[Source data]
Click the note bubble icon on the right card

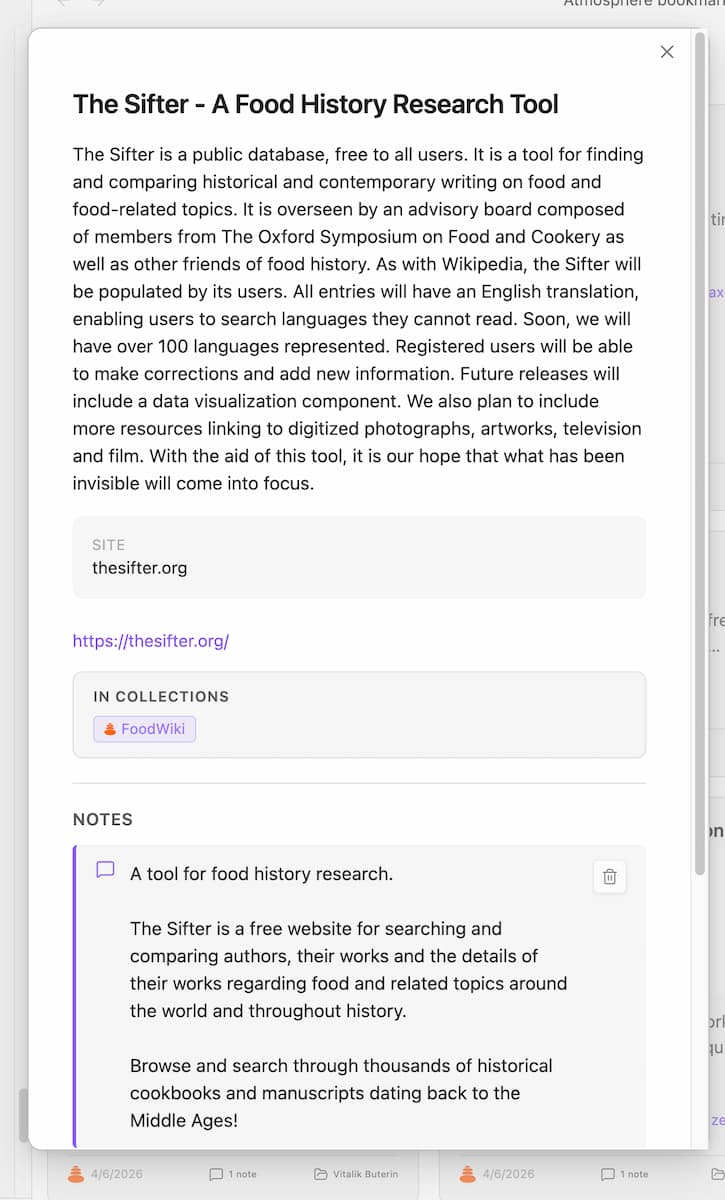(x=610, y=1173)
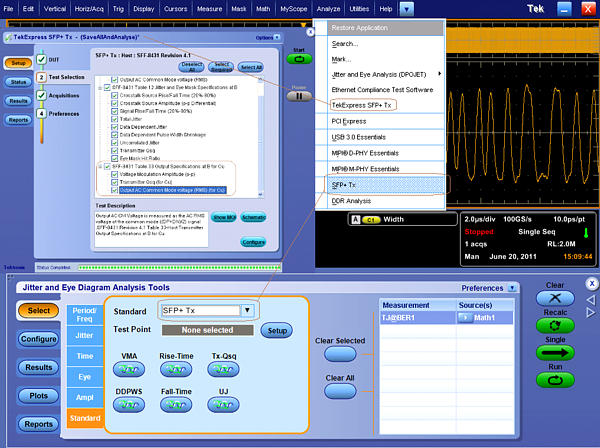600x448 pixels.
Task: Toggle Voltage Modulation Amplitude (p-p) checkbox
Action: [113, 175]
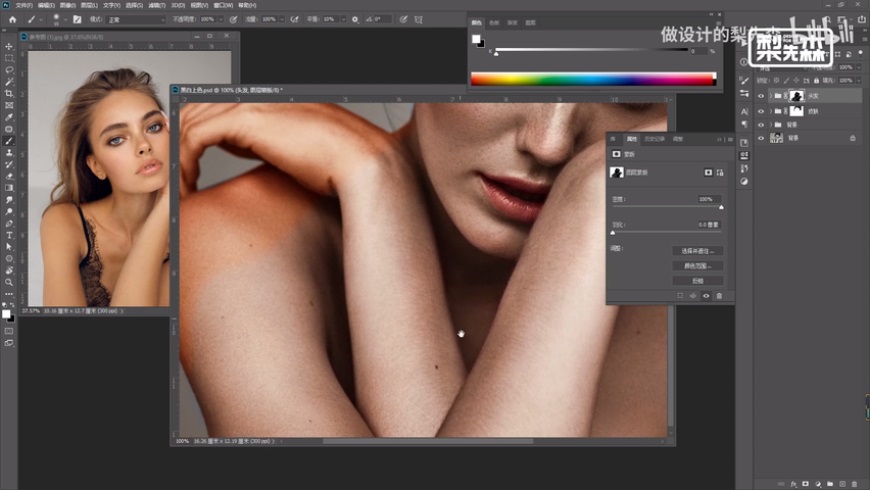
Task: Expand the 头发 layer group
Action: 770,96
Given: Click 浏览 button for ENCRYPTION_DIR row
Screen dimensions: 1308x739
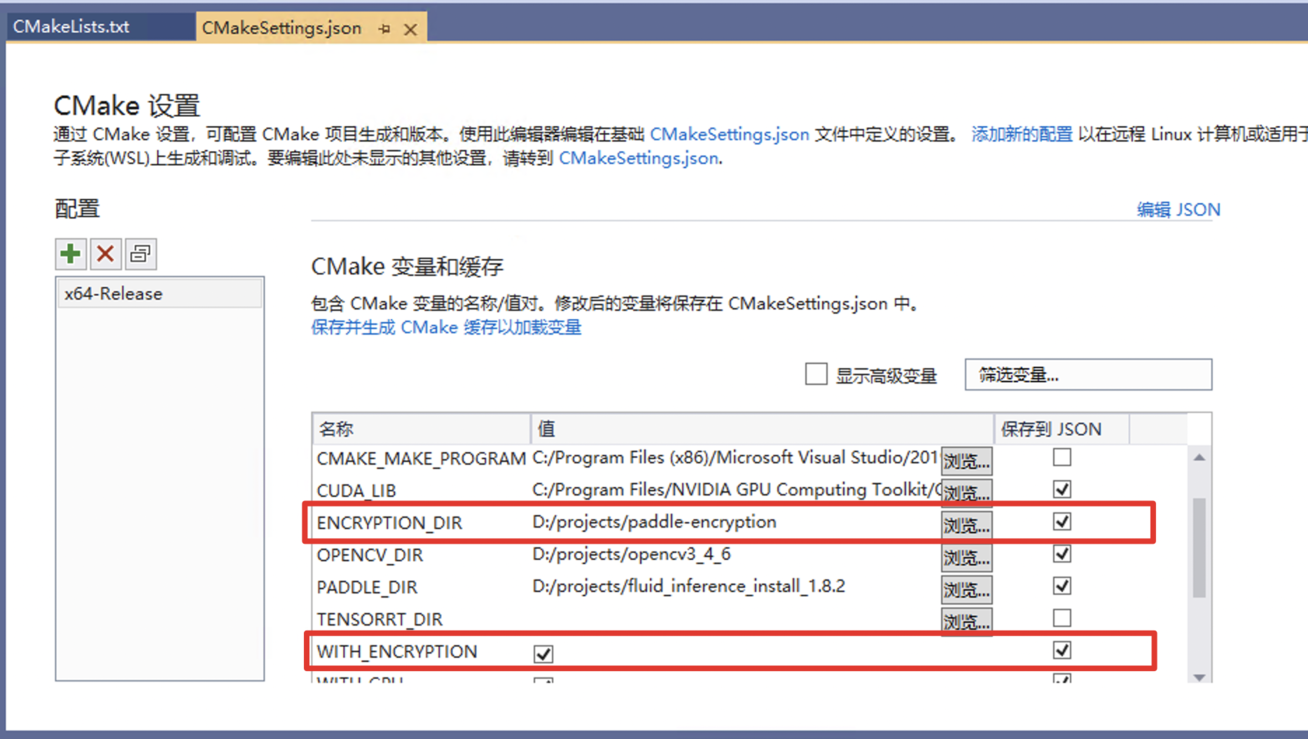Looking at the screenshot, I should pyautogui.click(x=966, y=524).
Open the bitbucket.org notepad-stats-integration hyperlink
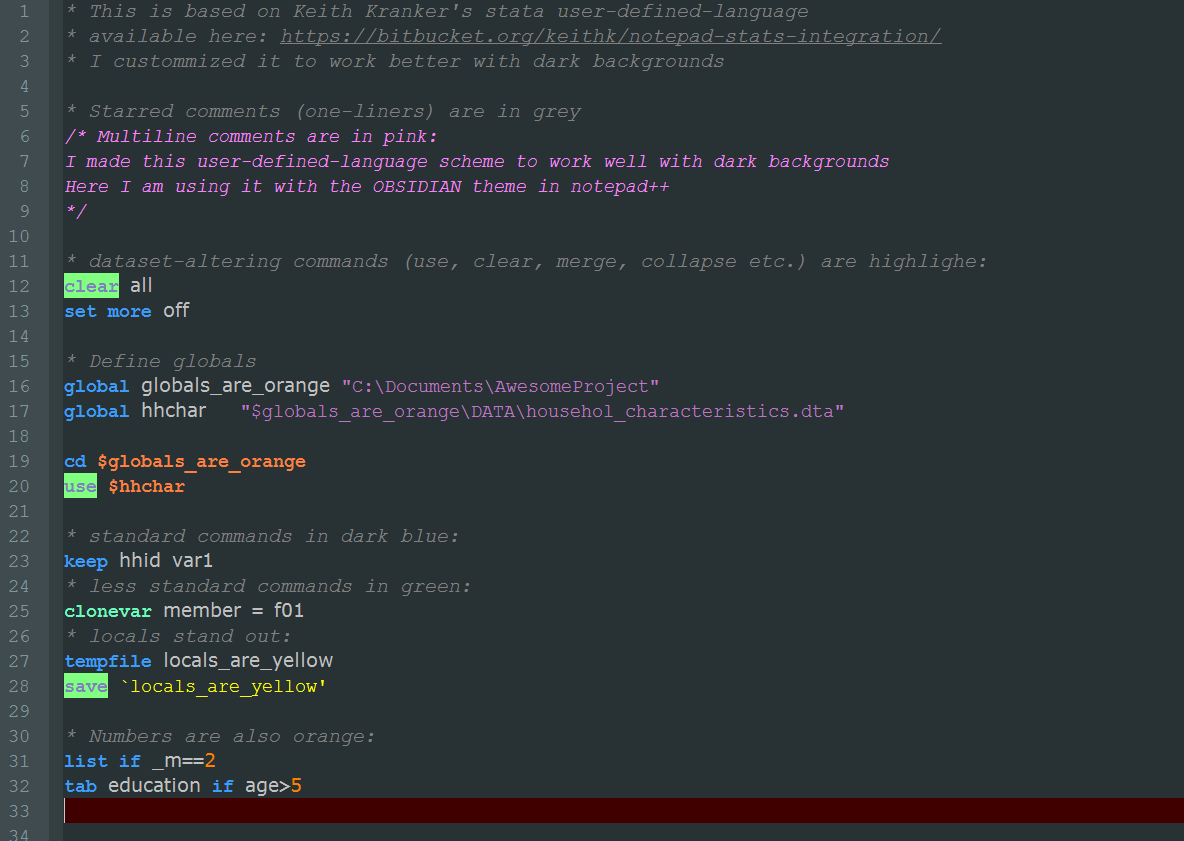This screenshot has height=841, width=1184. [610, 36]
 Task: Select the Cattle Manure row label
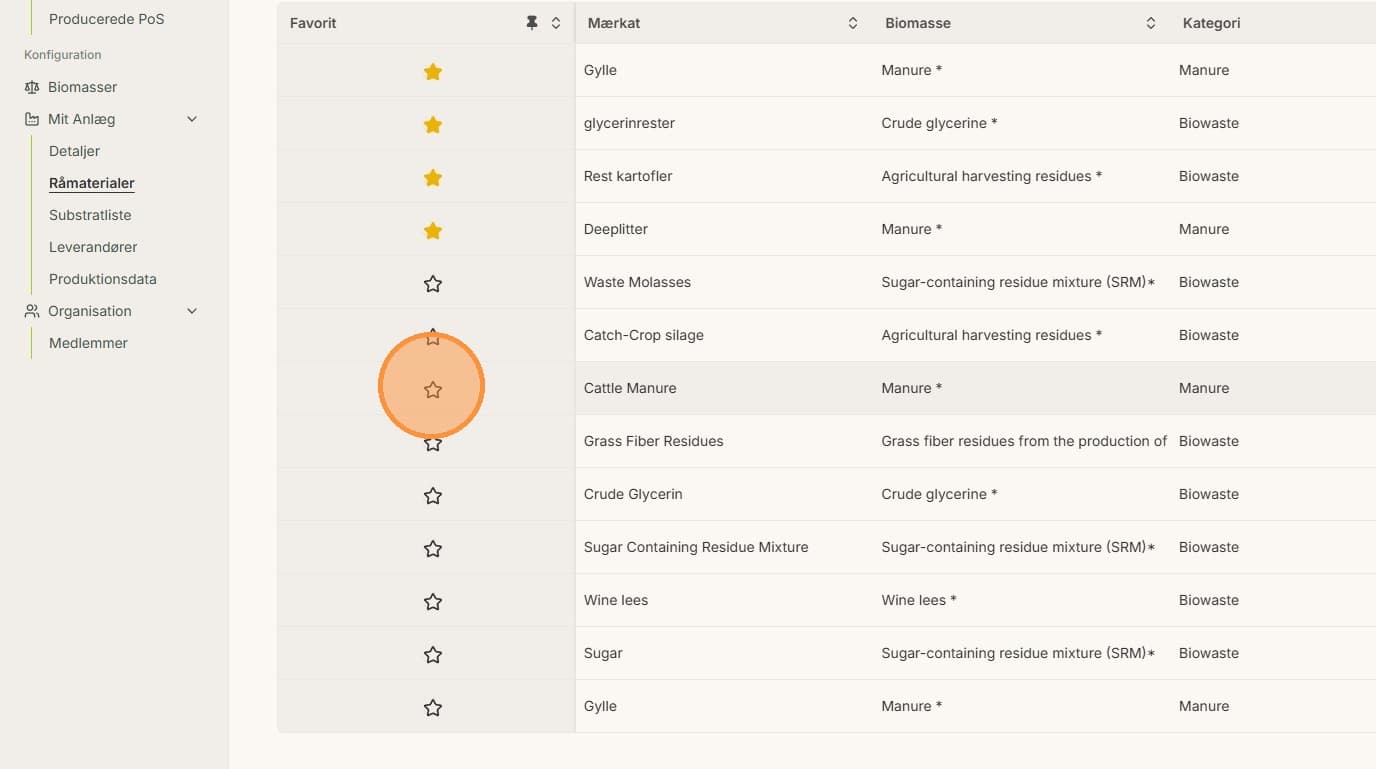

◆ Problem to solve ◆
Write out each entry exactly; any pictures stay out of the copy.

◆ Answer to this task ◆
Click the note bubble icon on the right card

(x=610, y=1173)
600x448 pixels.
Task: Toggle Voltage Modulation Amplitude (p-p) checkbox
Action: [113, 175]
Task: Expand the 头发 layer group
Action: 770,96
Given: Click 浏览 button for ENCRYPTION_DIR row
Screen dimensions: 1308x739
Looking at the screenshot, I should pyautogui.click(x=966, y=524).
Open the bitbucket.org notepad-stats-integration hyperlink
This screenshot has height=841, width=1184. [610, 36]
 Task: Select the Cattle Manure row label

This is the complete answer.